Задание:
Как будет звучать отрывок от «Жеребятины было много, о» до «что это прочитывается.», если заменить в нем «стукач» на «доносчик»? Приведите этот фрагмент целиком.

Отрывок для чтения:
==================================================
В фильме фигурировал некий нехороший юрист, представитель явно коррумпированной, сугубо семейственной адвокатской конторы «Баддингтон, Баддингтон, Баддингтон и Ко». Эту фамилию мой покровитель (по сути, старший брат, которого мне всю жизнь не хватало) и взял на вооружение. Она отлично запоминается сама по себе, а уж после его беспрестанных заклинаний («Куда ты спрятал Наташу Баддингтон?», «Как поживают Баддингтон и Баддингтон?», «Где Баддингтон и компания?» – и так по сто раз в день) отпечаталась у меня в мозгу навсегда. Название же фильма забылось. Пару лет назад я случайно наткнулся на этот фильм по телевизору, посмотрел его, и фамилия Баддингтон отозвалась в памяти привычным аккордом, но названия я не записал и опять не помню. Сейчас попробовал разыскать фильм онлайн – не получилось.

Жеребятины было много, о политике же речи практически не заходило. Стояла ранняя оттепель, до XX съезда и разоблачения культа личности оставалось больше года, и сам я был в высшей степени зелен. Помню, однако, что, почему-то проникшись ко мне доверием, наш лидер однажды поведал, что они, то есть истфаковцы, прекрасно знают, кто среди них стукач. Он его не назвал, и я, стараясь попасть в тон, кивнул, не переспрашивая, но был уверен, что понял, кто имелся в виду; промолчал тогда, не пишу и теперь, хотя полагаю, что это прочитывается.
==================================================
Исходные данные:
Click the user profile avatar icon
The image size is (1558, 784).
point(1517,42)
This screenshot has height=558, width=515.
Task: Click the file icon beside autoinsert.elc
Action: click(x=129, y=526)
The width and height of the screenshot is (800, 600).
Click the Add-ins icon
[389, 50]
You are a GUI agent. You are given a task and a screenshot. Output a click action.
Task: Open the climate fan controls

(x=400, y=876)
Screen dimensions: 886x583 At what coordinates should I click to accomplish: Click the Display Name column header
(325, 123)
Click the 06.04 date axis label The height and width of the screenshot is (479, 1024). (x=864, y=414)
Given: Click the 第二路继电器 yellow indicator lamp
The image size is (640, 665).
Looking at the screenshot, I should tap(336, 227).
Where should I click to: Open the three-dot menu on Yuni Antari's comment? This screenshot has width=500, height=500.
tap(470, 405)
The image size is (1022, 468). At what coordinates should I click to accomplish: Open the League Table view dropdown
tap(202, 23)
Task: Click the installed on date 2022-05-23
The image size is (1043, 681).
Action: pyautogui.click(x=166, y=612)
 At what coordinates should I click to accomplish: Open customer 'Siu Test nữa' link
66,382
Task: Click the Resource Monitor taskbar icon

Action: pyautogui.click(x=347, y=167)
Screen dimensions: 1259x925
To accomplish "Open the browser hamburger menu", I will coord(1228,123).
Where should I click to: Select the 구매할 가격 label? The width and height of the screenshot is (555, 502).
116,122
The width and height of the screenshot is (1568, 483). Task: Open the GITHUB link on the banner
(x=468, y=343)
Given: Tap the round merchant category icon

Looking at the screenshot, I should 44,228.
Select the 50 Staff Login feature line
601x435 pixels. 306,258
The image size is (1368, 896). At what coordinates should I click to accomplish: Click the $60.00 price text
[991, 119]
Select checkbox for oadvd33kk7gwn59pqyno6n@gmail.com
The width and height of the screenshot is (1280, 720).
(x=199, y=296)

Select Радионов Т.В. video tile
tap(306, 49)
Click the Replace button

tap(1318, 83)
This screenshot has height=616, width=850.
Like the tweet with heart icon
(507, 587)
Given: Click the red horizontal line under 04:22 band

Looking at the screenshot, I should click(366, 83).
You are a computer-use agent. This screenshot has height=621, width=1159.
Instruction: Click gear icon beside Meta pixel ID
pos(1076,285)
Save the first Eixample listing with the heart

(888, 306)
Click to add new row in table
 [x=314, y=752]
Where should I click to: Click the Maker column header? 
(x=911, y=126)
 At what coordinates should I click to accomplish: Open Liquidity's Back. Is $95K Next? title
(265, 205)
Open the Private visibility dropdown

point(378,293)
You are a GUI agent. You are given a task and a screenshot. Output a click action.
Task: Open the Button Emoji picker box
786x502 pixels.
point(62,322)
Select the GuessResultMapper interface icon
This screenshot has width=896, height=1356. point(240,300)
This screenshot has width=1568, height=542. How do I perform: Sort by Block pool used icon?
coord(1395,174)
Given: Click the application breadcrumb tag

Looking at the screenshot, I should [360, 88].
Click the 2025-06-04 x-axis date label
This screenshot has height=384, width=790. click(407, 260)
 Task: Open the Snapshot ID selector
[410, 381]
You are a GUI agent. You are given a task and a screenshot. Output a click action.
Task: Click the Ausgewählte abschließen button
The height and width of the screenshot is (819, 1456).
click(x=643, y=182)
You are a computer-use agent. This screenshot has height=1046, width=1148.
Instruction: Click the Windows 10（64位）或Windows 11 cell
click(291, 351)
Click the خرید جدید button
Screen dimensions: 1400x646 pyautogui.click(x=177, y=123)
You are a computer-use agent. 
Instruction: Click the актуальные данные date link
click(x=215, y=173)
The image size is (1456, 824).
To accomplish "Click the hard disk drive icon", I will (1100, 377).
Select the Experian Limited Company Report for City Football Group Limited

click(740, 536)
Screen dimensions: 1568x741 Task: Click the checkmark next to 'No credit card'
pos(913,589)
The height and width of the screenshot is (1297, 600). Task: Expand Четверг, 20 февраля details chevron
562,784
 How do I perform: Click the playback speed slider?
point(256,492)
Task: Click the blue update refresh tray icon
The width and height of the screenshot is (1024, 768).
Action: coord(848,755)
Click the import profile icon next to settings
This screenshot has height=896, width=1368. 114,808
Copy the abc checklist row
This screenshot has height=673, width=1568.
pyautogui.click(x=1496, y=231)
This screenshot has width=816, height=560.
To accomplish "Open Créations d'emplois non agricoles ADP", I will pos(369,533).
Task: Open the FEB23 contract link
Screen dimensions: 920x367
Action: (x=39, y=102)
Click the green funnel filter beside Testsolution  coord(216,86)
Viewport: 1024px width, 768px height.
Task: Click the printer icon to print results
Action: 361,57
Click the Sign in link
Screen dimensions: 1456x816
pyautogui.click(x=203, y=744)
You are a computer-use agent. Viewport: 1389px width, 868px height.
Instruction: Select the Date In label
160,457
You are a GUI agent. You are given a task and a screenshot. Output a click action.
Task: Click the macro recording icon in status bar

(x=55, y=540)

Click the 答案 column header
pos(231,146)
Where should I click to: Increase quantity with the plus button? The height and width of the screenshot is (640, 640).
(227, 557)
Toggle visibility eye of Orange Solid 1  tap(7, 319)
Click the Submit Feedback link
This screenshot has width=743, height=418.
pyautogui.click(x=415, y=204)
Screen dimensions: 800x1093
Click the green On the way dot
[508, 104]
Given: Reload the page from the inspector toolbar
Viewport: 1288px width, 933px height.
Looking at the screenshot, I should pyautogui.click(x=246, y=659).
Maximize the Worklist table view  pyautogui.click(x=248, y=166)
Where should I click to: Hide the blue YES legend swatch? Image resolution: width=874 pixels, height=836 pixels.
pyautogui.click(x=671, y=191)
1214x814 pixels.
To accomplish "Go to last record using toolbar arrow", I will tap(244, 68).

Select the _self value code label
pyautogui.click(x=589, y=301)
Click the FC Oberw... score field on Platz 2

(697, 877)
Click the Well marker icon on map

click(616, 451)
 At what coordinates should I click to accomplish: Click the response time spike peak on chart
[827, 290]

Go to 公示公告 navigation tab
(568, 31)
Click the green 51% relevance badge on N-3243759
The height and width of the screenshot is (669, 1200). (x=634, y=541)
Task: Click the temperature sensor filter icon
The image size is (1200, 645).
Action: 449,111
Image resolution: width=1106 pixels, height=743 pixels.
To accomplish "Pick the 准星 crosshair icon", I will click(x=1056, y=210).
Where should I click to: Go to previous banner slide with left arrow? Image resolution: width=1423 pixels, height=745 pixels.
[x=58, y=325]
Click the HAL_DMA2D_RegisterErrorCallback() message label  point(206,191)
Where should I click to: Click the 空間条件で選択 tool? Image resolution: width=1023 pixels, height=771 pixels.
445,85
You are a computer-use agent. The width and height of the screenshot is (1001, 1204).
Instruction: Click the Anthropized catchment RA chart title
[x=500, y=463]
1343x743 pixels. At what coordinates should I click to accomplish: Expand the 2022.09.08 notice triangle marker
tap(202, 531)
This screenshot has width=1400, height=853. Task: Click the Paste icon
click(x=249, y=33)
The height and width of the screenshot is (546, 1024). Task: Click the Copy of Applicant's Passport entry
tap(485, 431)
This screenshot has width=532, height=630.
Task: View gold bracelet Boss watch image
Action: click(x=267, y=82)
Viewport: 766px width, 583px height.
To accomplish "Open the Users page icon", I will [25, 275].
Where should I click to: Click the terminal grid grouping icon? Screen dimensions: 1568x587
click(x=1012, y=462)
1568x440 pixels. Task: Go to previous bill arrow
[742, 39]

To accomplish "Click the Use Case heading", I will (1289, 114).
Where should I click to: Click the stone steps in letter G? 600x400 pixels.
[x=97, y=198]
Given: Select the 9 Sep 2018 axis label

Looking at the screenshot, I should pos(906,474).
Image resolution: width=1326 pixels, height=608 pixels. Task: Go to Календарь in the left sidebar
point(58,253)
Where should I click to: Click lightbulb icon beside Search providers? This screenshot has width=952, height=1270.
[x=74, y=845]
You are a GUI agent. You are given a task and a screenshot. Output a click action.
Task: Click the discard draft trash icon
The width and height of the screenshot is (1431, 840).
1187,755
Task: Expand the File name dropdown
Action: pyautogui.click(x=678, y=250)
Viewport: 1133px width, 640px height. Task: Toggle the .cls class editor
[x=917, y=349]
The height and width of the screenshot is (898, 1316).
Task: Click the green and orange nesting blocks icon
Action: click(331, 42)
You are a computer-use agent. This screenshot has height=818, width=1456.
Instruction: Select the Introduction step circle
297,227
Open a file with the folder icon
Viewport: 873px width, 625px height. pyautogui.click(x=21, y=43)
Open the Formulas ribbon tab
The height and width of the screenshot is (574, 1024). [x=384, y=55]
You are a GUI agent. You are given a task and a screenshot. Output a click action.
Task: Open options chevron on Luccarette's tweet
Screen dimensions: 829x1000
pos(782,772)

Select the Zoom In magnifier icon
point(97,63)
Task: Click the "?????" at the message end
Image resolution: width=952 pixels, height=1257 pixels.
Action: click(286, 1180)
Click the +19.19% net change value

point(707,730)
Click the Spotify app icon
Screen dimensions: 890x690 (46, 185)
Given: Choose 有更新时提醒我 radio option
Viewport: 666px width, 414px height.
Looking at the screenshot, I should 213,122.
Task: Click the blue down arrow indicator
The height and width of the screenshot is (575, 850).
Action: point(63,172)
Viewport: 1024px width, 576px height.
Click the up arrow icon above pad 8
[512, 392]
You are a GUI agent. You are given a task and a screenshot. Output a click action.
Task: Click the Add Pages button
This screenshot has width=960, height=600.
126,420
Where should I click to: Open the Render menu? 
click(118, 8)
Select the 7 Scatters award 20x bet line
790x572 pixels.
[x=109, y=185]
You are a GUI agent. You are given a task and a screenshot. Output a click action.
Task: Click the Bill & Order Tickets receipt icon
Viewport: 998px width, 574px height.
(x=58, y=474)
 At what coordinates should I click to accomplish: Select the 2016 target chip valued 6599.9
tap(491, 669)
==================================================
Ответ:
Жеребятины было много, о политике же речи практически не заходило. Стояла ранняя оттепель, до XX съезда и разоблачения культа личности оставалось больше года, и сам я был в высшей степени зелен. Помню, однако, что, почему-то проникшись ко мне доверием, наш лидер однажды поведал, что они, то есть истфаковцы, прекрасно знают, кто среди них доносчик. Он его не назвал, и я, стараясь попасть в тон, кивнул, не переспрашивая, но был уверен, что понял, кто имелся в виду; промолчал тогда, не пишу и теперь, хотя полагаю, что это прочитывается.